We landed and took a short van ride over to Auschwitz. It was a cold, gray morning. I had arranged a private tour by the director of the press for the Auschwitz-Birkenau State Museum, Pawel Sawicki, who had already connected us with archivists and historians at the museum. He was keen to meet us, to show us Harry’s records in the archive, and to give us the tour. The archivist wore white gloves and showed us the actual record of Harry’s name at Auschwitz. It was chilling.

The author, at left, and Barry Levinson on set in Budapest
The author, at left, and Barry Levinson on set in BudapestCourtesy the author

I had been to Auschwitz before with my children and wife. I wanted them to have the experience and to connect with the place where their great-great-grandmother had been murdered. My son was only 11. There is a photograph of him standing on the train tracks at the camp, bundled up in a navy blue peacoat and a woolen Peruvian hat. I took it with the same feeling: Fuck you, Nazis, we survived. But something else occurred to me about that earlier trip. I was so focused on their experience that at some level I didn’t allow myself to have my own. I shared this with Ben, who encouraged me to face the moment myself and not worry about hosting.

The tour was long. It was cold. It was hard. Barry trudged on in uncharacteristic silence. When we got to the bombed crematorium where I had been told with certainty my grandmother had perished, I was buzzing with anxiety. Ben gave me a look. And then, I announced to the group that I was going to say Kaddish for my grandmother. It occurred to me that my atheist father never had. Really, no one ever had, and certainly not here. And a strange thing happened. Aaron announced that he wanted to say Kaddish for his grandfather, and though he hadn’t died there, it was an act of beautiful solidarity. Ben stood next to me. I wept. Barry watched quietly.

When we returned to Budapest, I received a brief email from Barry thanking me and telling me that it was a very meaningful trip. The next day, I asked him again for his uncle’s full name.

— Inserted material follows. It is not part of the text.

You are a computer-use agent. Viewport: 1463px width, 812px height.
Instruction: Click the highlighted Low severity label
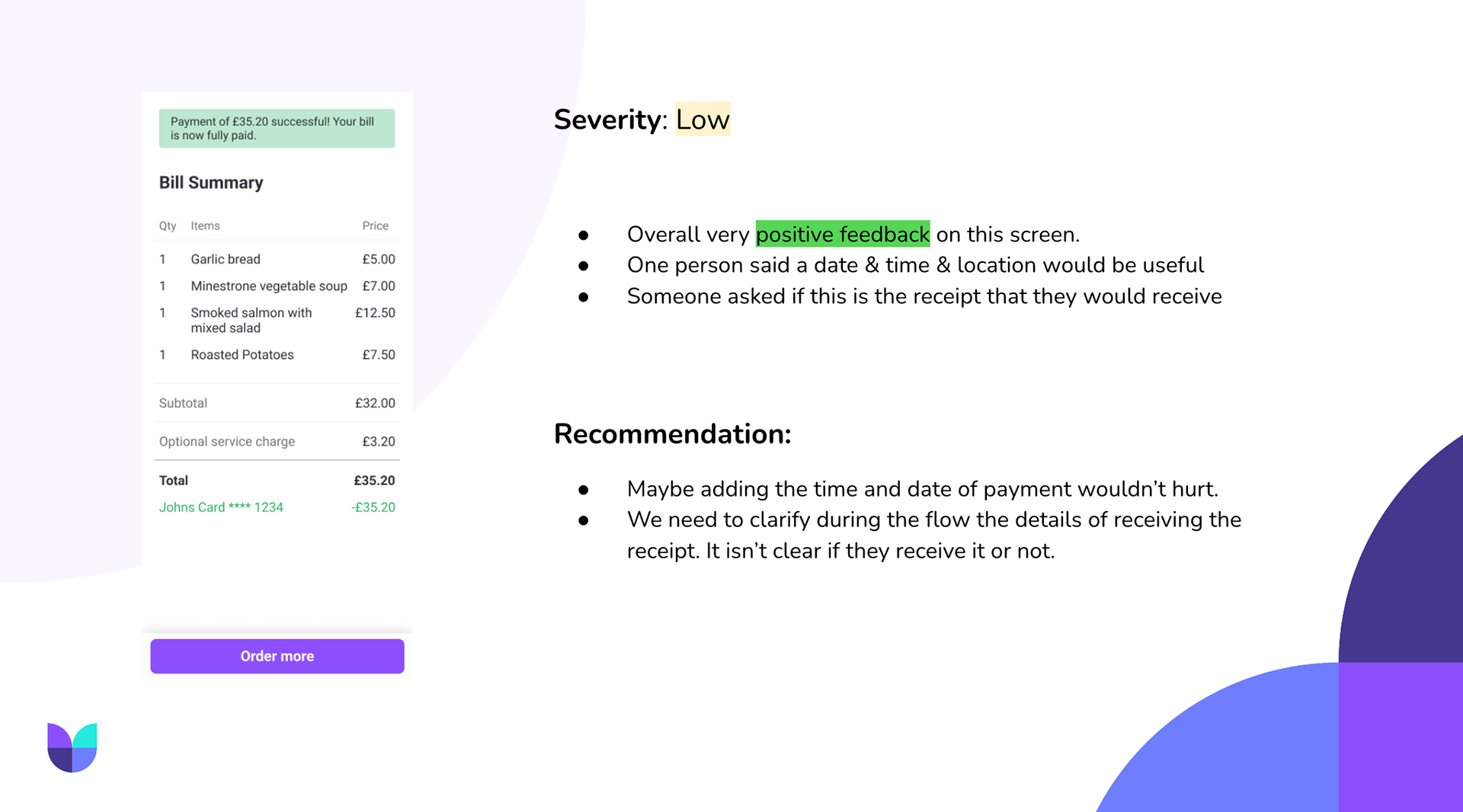[703, 119]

He said, “Wait, let me text my sister.” Within minutes we had his full name. And within three days I had used my contacts to get a 40-page dossier on Simka Skurnik, Barry’s great-uncle, survivor of the ghetto at Pruzana, Auschwitz, Dachau, and the Landsberg DP camp. Simka had endured what few others had. And no one in his family ever dared to ask the question.

In The Survivor, Barry incorporated a monologue that is a famous story from Auschwitz, told to us by Pawel during the tour. It’s about a prisoner who loses his cap (an infraction punishable by death in the camp) and steals another prisoner’s cap, knowing that the man will die. And Barry wove this into a speech, delivered by Ben as only he could, about choices.

When I showed the film to Harry’s son Alan, I asked him what his father would have said had he seen it. Alan, never at a loss for words, paused for almost a full minute. And then he said. “Harry would have said, ‘I had a hard life.’”

I don’t know what my own father would have said. He would have tried to find some flaw perhaps, but I know he would have been proud that his son was trying to tell a complicated story. And Barry’s uncle Simka? I have no idea. But this film is to honor those three men, three heroes, three survivors: Harry Hertzke Haft, Simka Skurnik, and Moshe Arnošt Leshem.

This Yom HaShoah, The Survivor comes out on HBO and HBO Max.

Matti Leshem is the co-founder of New Mandate Films, a film and television production company created to mine the rich depth of Jewish history and literature.